→ **Activity**
According to the article on trigger point dry needling below, since what year has physical therapy been around?

→ **Source extract**
—————

The latest trend?
Physical therapy (PT) has been around since 1916 and over the years it has evolved into an evidence-informed, doctoring profession that is founded on the art and science of healing. Throughout this time many PT treatment methods have come and gone but the effective interventions (supported by patient testimonial and also by research) tend to endure. Such is the case with Dry Needling (DN), more specifically, Trigger Point Dry Needling. When this technique was first introduced in physical therapy I was intrigued but cautiously optimistic about its potential. I wondered if DN was just the latest trend. The aim of this article is to share my professional opinion on the potential benefits and uses for trigger point dry needling.
The Myofascial Trigger Point
First, we need to talk about what a trigger point is. A myofascial trigger point is a hyperirritable area that can be found as a taut band in muscle that may be painful with compression, stretch, or activity. Many times we feel trigger points as “knots” in our muscles. They may be tender and sore when touched and can lead to pain in nearby areas. This can lead to difficulty performing even everyday tasks. Our bodies are amazing in that we are dynamic and can often adapt and adjust to the different stresses we experience in life. That said there are circumstances (mechanical or neurophysiological) where we may have difficulty handling these stresses and, as a result, we may experience pain and/or dysfunction. This is where trigger points may be involved. Sometimes the dysfunction (injury, disease, muscle weakness, inflexibility, abnormal movement, etc.) occurs first and then leads to the formation of a trigger point. Other times it is believed that it is the trigger point that comes first and its presence leads to dysfunction. It’s like the chicken and the egg conundrum. In the end, it is acknowledged that the trigger point must be treated.

—————

→ **Dataset records**
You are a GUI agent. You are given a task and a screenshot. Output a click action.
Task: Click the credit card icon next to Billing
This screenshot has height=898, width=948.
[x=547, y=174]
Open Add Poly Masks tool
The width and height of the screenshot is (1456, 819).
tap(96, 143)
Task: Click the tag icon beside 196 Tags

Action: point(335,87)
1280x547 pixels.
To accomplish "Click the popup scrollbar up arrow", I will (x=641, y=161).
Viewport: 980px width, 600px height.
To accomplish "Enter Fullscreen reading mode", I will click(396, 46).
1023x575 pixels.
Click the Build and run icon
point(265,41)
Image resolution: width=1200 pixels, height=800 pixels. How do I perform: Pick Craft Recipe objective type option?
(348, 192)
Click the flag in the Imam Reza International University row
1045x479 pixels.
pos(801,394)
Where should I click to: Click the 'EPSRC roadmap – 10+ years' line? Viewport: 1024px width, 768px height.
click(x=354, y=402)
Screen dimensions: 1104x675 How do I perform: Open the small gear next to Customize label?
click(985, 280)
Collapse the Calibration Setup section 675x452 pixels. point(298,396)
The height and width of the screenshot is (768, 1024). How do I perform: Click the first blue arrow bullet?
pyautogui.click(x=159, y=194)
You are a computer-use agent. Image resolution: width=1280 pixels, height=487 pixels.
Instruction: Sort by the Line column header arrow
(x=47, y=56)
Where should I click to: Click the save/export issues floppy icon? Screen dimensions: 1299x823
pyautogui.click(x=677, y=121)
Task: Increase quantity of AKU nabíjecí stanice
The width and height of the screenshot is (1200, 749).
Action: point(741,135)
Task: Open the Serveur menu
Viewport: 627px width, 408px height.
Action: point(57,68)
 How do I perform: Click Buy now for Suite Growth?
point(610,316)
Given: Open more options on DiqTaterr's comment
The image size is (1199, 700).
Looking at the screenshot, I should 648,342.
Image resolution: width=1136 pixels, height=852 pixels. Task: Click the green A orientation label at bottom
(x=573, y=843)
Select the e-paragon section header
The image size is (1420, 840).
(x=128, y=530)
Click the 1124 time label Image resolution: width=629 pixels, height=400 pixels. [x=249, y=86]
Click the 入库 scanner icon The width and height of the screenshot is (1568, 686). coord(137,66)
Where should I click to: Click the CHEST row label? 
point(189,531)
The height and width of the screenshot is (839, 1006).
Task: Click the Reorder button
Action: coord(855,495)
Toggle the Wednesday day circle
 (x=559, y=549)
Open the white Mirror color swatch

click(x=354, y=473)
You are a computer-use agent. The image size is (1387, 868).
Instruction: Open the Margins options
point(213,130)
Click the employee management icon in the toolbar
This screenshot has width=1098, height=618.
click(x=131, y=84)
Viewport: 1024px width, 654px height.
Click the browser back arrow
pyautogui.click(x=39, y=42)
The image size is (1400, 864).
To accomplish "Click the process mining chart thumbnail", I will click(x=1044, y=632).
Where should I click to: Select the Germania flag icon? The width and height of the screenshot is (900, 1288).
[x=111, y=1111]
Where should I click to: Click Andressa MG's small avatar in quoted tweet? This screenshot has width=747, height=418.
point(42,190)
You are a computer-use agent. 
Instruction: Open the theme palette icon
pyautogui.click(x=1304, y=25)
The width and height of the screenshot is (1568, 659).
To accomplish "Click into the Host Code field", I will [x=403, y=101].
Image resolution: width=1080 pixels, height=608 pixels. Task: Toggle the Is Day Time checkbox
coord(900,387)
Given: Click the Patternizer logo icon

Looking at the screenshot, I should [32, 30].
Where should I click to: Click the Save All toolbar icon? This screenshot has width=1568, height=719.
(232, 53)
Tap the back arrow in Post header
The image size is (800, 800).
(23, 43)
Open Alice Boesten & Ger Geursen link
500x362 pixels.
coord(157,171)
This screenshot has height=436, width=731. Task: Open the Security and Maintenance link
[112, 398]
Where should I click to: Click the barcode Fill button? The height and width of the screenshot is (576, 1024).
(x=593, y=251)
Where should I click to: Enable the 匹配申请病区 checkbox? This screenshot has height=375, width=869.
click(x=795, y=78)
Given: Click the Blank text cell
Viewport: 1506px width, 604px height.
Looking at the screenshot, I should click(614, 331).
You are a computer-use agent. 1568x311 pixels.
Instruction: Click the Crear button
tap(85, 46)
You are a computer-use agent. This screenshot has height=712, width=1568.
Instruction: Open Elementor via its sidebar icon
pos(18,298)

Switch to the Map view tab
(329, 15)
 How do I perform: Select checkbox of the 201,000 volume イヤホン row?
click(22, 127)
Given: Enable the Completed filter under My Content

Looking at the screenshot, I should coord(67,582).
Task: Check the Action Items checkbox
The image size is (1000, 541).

—————

→ **Reply**
1916